Source data:
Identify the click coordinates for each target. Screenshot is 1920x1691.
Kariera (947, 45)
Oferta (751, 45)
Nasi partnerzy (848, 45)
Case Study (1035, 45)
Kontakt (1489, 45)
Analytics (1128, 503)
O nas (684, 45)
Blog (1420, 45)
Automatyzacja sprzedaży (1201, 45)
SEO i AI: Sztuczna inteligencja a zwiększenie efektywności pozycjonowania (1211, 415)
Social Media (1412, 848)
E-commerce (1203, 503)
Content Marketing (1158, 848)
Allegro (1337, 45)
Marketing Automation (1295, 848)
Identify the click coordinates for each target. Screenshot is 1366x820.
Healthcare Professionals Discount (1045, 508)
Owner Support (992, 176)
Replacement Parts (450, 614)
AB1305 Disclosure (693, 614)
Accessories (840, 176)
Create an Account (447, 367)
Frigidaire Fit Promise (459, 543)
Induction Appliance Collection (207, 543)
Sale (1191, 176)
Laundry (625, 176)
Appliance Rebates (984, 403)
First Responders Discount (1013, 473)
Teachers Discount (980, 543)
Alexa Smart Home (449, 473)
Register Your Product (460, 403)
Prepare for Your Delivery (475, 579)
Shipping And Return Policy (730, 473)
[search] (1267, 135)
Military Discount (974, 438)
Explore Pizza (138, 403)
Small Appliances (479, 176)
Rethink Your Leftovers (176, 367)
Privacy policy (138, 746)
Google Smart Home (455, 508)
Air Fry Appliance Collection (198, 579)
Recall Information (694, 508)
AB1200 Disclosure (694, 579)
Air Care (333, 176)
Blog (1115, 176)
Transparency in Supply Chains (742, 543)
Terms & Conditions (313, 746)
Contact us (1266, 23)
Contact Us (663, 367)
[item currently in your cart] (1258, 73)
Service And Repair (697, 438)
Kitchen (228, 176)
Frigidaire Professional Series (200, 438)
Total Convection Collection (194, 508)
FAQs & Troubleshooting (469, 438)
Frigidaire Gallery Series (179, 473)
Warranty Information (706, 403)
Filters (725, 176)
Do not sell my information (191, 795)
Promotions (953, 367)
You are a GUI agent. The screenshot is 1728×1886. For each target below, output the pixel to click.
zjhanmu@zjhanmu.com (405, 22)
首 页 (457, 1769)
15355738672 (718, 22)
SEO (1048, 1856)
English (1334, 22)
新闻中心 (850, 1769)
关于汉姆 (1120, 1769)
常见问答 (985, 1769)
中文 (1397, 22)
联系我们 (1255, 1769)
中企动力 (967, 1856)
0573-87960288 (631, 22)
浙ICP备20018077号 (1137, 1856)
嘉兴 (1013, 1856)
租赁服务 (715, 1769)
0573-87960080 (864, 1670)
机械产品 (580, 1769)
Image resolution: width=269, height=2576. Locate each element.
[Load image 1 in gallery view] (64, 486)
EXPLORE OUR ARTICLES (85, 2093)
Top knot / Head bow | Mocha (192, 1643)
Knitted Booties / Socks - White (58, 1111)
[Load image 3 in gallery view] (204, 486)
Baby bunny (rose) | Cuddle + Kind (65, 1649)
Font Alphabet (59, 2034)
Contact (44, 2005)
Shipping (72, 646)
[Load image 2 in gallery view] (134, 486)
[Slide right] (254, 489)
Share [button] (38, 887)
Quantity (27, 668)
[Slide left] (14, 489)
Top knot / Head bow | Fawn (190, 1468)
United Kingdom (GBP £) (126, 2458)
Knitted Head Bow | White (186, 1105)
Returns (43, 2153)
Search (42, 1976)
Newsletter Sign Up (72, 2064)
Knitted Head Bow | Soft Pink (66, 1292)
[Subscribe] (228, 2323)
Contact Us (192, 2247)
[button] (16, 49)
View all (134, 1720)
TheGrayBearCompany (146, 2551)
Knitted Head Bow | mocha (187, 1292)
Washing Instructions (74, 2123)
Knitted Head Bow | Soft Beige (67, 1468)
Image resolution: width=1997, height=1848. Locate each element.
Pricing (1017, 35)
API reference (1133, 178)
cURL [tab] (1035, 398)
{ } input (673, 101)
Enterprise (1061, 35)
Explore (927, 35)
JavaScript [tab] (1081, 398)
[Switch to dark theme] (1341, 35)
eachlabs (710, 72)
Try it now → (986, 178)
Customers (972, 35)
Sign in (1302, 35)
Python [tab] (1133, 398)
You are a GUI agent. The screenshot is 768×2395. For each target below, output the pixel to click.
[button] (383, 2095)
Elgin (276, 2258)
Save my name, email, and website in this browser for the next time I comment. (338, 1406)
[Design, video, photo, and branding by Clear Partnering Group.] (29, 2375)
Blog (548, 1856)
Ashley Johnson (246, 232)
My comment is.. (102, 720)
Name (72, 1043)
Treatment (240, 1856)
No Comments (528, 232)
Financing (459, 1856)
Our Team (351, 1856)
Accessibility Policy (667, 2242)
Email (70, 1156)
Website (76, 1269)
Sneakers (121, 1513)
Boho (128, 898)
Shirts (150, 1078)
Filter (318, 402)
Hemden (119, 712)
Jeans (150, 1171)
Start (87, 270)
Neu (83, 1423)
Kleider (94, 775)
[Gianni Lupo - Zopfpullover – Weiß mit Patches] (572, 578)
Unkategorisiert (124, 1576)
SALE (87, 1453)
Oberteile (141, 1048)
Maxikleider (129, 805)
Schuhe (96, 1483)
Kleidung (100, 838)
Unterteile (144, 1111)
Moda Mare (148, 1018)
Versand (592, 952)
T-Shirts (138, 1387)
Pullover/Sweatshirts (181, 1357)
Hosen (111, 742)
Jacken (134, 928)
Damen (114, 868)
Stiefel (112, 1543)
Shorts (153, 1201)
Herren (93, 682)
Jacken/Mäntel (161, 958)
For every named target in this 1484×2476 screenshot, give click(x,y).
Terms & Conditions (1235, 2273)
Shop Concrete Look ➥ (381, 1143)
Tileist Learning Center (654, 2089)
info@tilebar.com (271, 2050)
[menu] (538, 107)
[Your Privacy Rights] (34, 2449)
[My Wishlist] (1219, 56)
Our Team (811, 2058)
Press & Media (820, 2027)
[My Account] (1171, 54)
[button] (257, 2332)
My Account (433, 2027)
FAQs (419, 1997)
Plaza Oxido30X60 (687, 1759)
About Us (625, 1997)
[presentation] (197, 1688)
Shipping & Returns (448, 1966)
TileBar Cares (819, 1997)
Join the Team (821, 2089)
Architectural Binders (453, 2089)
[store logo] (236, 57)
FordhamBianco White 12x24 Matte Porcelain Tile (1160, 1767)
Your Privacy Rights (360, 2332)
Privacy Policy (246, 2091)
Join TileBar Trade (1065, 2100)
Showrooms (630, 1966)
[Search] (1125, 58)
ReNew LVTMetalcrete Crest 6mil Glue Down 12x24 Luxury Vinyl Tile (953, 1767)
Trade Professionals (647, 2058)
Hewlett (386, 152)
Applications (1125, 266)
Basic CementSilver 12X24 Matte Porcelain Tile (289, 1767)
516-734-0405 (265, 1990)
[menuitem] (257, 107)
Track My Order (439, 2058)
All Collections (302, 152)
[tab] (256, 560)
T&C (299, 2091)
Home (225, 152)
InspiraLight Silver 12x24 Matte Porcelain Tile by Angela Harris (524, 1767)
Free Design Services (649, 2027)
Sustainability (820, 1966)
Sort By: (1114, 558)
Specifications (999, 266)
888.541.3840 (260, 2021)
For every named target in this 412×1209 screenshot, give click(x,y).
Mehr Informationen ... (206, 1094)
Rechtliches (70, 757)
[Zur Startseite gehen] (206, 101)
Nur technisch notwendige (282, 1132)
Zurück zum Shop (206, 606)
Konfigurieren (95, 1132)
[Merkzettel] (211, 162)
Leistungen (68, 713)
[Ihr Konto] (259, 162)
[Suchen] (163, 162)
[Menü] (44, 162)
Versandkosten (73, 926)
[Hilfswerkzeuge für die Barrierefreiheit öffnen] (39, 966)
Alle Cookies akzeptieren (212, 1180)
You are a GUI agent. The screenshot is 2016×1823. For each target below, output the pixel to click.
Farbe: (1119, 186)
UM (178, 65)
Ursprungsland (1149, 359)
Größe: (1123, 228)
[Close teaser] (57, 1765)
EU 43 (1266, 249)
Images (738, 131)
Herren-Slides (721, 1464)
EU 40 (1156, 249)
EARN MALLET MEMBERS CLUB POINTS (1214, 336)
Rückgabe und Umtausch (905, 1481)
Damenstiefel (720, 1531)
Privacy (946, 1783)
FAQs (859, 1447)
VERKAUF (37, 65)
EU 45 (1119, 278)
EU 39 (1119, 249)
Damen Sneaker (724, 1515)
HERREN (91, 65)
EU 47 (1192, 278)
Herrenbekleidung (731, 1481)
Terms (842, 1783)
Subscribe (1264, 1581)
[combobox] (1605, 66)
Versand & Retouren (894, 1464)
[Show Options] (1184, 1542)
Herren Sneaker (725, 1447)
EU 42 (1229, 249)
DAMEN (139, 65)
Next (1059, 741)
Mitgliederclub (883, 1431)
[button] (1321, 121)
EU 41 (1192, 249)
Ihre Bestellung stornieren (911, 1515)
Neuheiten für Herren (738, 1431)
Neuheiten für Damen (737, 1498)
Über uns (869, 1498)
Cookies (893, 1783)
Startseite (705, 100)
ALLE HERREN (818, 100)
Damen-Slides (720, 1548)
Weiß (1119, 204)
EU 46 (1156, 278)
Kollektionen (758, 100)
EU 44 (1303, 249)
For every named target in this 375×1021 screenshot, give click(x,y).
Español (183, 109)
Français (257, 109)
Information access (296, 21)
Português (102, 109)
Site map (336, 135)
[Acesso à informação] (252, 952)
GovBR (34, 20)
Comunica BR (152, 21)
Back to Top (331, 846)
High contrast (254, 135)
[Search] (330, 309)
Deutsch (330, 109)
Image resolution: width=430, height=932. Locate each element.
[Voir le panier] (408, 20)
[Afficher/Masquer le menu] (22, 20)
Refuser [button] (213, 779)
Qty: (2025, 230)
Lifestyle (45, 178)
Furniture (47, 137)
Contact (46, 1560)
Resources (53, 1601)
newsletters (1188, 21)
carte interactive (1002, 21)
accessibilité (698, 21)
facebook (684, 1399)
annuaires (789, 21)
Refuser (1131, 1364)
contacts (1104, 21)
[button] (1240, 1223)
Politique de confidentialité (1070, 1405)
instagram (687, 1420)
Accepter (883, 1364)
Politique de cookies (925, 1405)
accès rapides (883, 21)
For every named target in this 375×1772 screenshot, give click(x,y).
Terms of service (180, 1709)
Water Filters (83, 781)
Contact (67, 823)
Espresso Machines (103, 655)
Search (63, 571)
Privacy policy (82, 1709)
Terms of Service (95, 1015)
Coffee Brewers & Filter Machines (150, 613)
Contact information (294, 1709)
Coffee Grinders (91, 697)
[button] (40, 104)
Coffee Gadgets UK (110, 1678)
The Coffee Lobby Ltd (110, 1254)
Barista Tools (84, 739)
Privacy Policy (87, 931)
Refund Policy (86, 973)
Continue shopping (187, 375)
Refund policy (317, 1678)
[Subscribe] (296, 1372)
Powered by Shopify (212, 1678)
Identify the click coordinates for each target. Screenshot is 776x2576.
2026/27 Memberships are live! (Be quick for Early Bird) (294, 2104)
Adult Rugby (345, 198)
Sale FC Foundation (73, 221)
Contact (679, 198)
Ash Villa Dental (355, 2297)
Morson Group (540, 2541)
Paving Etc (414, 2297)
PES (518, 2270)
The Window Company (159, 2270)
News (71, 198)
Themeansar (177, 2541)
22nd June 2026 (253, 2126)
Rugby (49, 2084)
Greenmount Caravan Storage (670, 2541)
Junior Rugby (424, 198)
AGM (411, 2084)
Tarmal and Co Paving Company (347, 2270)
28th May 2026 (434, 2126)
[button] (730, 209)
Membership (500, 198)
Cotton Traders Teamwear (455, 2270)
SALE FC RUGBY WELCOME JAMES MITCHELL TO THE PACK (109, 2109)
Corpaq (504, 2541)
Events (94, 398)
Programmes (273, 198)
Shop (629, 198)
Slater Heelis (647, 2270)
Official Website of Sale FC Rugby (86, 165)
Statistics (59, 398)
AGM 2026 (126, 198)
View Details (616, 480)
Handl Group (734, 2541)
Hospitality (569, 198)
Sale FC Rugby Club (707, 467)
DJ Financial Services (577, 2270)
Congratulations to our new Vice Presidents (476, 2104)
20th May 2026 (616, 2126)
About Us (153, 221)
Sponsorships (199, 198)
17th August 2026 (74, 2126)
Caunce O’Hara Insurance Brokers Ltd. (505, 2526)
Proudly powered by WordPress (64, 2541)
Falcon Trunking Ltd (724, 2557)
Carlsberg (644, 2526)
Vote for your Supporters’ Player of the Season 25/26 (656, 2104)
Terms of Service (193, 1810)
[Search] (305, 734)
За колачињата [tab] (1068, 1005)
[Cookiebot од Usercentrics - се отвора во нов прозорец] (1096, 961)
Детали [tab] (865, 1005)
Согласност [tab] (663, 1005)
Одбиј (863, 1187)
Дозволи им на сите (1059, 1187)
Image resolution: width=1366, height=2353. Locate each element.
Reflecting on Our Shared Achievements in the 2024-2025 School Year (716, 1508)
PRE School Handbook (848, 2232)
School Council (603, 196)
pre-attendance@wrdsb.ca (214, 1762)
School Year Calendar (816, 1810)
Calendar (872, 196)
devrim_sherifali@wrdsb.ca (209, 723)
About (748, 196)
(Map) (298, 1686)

What the task asks: When you reach the line with "Next (1059, 741)" in the records above, start writing out lines exactly, and stop once the line with "Accepter (883, 1364)" has been written; include nothing else.

Solution:
Next (1059, 741)
Mitgliederclub (883, 1431)
[button] (1321, 121)
EU 41 (1192, 249)
Ihre Bestellung stornieren (911, 1515)
Neuheiten für Herren (738, 1431)
Neuheiten für Damen (737, 1498)
Über uns (869, 1498)
Cookies (893, 1783)
Startseite (705, 100)
ALLE HERREN (818, 100)
Damen-Slides (720, 1548)
Weiß (1119, 204)
EU 46 (1156, 278)
Kollektionen (758, 100)
EU 44 (1303, 249)
For every named target in this 375×1021 screenshot, give click(x,y).
Español (183, 109)
Français (257, 109)
Information access (296, 21)
Português (102, 109)
Site map (336, 135)
[Acesso à informação] (252, 952)
GovBR (34, 20)
Comunica BR (152, 21)
Back to Top (331, 846)
High contrast (254, 135)
[Search] (330, 309)
Deutsch (330, 109)
Image resolution: width=430, height=932. Locate each element.
[Voir le panier] (408, 20)
[Afficher/Masquer le menu] (22, 20)
Refuser [button] (213, 779)
Qty: (2025, 230)
Lifestyle (45, 178)
Furniture (47, 137)
Contact (46, 1560)
Resources (53, 1601)
newsletters (1188, 21)
carte interactive (1002, 21)
accessibilité (698, 21)
facebook (684, 1399)
annuaires (789, 21)
Refuser (1131, 1364)
contacts (1104, 21)
[button] (1240, 1223)
Politique de confidentialité (1070, 1405)
instagram (687, 1420)
Accepter (883, 1364)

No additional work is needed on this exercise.